Rencontre à l’ICAM autour du thème de l’éthique et de l’entreprise

A l’initiative des EDC (Entrepreneurs et Dirigeants Chrétiens), un déjeuner débat d’une excellente qualité a eu lieu, jeudi dernier, à l’ICAM, autour du thème de « l’éthique et de l’entreprise ». Une trentaine de personnes ont participé à cette rencontre dont notre Curé, le Père José. Nous reproduisons, volontiers, quelques extraits de sa réflexion :

« Il existe aujourd’hui une mode éthique en économie. Cette vague éthique, venue des Etats-Unis, a ensuite submergé l’Europe et c’est d’autant plus paradoxal qu’au niveau des faits, on a l’impression que jamais l’éthique n’a été aussi peu pratiquée. Une chose est sûre, aujourd’hui, les préoccupations éthiques sont devenues centrales dans nos sociétés occidentales. Celles-ci se manifestent par le biais d’inquiétudes écologiques, par la méfiance du tout technique, des manipulations génétiques ou encore par le souci du respect des droits de l’homme… les sociétés prennent en particulier de plus en plus conscience des effets de l’action de l’homme sur son environnement et réalisent que le progrès technique ne sera pas en capacité de résoudre l’ensemble des dégradations causées par l’action humaine.
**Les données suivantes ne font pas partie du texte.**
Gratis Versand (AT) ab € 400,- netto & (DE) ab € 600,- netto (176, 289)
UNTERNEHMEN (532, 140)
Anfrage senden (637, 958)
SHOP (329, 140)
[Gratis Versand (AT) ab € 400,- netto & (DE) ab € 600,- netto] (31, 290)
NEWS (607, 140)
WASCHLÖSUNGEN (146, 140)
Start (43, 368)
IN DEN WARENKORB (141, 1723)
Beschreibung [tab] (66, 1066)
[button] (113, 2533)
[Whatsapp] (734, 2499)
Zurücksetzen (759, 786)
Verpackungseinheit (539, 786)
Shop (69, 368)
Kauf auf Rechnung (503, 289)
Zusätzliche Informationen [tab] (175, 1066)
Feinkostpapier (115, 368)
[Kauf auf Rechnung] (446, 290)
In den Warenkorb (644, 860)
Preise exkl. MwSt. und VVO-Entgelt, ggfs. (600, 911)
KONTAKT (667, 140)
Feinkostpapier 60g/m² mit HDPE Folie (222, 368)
Cette réflexion autour d’une éthique de l’entreprise n’est pas nouvelle. Depuis le début des usines en Angleterre, il existe en effet une tradition de réflexion du monde des affaires sur lui-même. L’utilitariste anglais John Stuart Mill, la pensée de Weber sur le capitalisme protestant, le paternalisme social français de la seconde moitié du 19ème siècle, ou encore toute la réflexion autour de la doctrine sociale de l’Eglise sont autant de formes de réflexions sur le rôle de l’entreprise et le sens qu’elle doit donner à son action dans la société. La formalisation d’une éthique d’entreprise à la fin du 20èmesiècle se situe dans cette même veine. C’est dans les années 70 que se développent aux États-Unis, réflexions, modèles et controverses sur la responsabilité de l’entreprise. Depuis 2000, la plupart des grands groupes se sont dotés d’une démarche de type éthique. Pour autant, l’éthique d’entreprise est originale en ce sens qu’elle est fortement controversée et critiquée, et qu’elle soulève nombre d’interrogations, du scepticisme, voire de l’indignation. Comment imaginer une "éthique des affaires" ? N’y a-t-il pas incompatibilité entre recherche du profit et quête morale ?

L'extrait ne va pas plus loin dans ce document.